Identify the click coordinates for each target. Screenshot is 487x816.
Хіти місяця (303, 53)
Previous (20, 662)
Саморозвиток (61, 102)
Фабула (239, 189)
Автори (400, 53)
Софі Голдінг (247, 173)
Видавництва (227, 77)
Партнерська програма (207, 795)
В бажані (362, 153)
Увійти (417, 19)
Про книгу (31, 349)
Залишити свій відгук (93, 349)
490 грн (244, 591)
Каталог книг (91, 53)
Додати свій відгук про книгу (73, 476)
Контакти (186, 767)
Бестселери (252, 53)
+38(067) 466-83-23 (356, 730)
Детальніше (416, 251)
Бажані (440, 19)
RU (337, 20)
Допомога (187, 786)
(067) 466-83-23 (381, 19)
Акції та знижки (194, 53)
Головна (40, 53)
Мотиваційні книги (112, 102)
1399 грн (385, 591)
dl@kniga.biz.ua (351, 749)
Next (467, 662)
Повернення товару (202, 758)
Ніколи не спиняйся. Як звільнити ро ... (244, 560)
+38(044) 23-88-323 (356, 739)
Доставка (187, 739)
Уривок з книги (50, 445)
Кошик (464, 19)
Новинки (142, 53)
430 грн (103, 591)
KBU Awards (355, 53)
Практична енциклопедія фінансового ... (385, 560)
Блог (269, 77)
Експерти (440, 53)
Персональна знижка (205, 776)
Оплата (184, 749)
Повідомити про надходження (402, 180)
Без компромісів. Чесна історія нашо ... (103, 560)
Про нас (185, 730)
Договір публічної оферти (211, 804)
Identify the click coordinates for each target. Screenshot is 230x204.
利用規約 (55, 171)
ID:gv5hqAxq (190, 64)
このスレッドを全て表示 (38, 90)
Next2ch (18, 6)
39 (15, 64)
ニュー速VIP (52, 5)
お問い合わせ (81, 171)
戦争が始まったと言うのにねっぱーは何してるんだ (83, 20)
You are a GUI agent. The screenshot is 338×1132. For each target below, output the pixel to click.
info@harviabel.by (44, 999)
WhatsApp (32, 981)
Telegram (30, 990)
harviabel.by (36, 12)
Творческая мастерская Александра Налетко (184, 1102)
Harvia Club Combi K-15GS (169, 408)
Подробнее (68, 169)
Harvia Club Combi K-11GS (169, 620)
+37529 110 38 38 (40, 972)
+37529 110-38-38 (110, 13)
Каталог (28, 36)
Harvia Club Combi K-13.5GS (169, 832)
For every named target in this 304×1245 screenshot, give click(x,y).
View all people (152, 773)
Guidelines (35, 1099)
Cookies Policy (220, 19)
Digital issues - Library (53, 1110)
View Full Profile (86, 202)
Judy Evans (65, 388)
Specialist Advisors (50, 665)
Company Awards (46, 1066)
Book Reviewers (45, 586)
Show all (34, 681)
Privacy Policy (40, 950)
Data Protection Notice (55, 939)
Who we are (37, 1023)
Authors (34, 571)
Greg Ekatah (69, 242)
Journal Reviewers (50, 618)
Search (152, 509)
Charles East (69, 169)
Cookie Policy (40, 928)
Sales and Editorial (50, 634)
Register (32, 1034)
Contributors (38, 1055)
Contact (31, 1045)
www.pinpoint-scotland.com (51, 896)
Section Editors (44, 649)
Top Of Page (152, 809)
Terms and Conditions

+---+

### Aim of the task
Please rename "Кошик" to "Корзина" in the lines that run from the one containing "Бестселери (252, 53)" through the one containing "Експерти (440, 53)". Give back only those lines, with nothing else changed.

### Solution to the problem
Бестселери (252, 53)
+38(067) 466-83-23 (356, 730)
Детальніше (416, 251)
Бажані (440, 19)
RU (337, 20)
Допомога (187, 786)
(067) 466-83-23 (381, 19)
Акції та знижки (194, 53)
Головна (40, 53)
Мотиваційні книги (112, 102)
1399 грн (385, 591)
dl@kniga.biz.ua (351, 749)
Next (467, 662)
Повернення товару (202, 758)
Ніколи не спиняйся. Як звільнити ро ... (244, 560)
+38(044) 23-88-323 (356, 739)
Доставка (187, 739)
Уривок з книги (50, 445)
Корзина (464, 19)
Новинки (142, 53)
430 грн (103, 591)
KBU Awards (355, 53)
Практична енциклопедія фінансового ... (385, 560)
Блог (269, 77)
Експерти (440, 53)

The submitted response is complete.